MUSÉE 29 – EVOLUTION

Evolution explores the concepts of progress, transformation, growth, and advancement in an age when images are taking a dramatic shift in the role they play in our lives.

Exhibition Review: Woman In Landscape at Deborah Bell Photographs

Exhibition Review: Woman In Landscape at Deborah Bell Photographs

© William Silano Estate / Courtesy Deborah Bell Photographs

© William Silano Estate / Courtesy Deborah Bell Photographs

by Madeleine Leddy

From Monet’s Coquelicots and Femme avec ombrelle; to Richard Avedon’s classic cliché of Carmen mid-step in Paris’s Place François-Premier; to Jane Campion’s haunting stills from The Piano of Holly Hunter in period getup, posed next to an enormous grand piano on a hazy stretch of New Zealand shoreline; the motifs of female figure and picturesque landscape have long complemented one another in painting, photography, and cinema alike.  Deborah Bell, curator and owner of Deborah Bell Photographs on the Upper East Side, has assembled a small series of works that explores this paradigm across eras and genres of photography. 
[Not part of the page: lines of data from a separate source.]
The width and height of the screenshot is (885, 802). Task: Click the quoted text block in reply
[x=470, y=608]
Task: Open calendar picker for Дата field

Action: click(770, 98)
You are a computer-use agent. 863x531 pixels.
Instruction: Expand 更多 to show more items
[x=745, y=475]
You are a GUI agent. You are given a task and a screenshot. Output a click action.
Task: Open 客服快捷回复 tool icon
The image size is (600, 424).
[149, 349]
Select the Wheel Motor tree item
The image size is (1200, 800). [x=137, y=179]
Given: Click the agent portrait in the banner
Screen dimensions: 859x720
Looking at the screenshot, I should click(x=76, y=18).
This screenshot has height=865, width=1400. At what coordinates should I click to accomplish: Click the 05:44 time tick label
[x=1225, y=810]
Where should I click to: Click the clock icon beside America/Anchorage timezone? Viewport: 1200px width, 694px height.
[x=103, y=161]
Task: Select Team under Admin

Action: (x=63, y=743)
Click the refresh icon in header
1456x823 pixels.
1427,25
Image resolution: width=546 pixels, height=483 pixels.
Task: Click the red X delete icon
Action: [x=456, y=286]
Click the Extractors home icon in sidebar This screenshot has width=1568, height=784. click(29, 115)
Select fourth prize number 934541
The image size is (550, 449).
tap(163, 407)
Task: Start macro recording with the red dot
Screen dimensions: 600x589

Bell’s apartment-style gallery is currently lined with original prints that range from British photographer Roger Fenton’s ghostly composition of a young, white-clad woman dwarfed by the Gothic arches of Wales’s Tintern Abbey, to a pair of Bill Silano’s sultry desert pieces for a 1968 edition of Harpers Bazaar—and beyond, to some even more contemporary pieces.  The exhibit is called “Beyond Fashion: Woman in Landscape,” and its situation of pieces dating from the nineteenth century next to colorful prints from the early Golden Ages of American fashion photography in the fifties and sixties makes a statement about the timelessness of both the female form and the earth she walks.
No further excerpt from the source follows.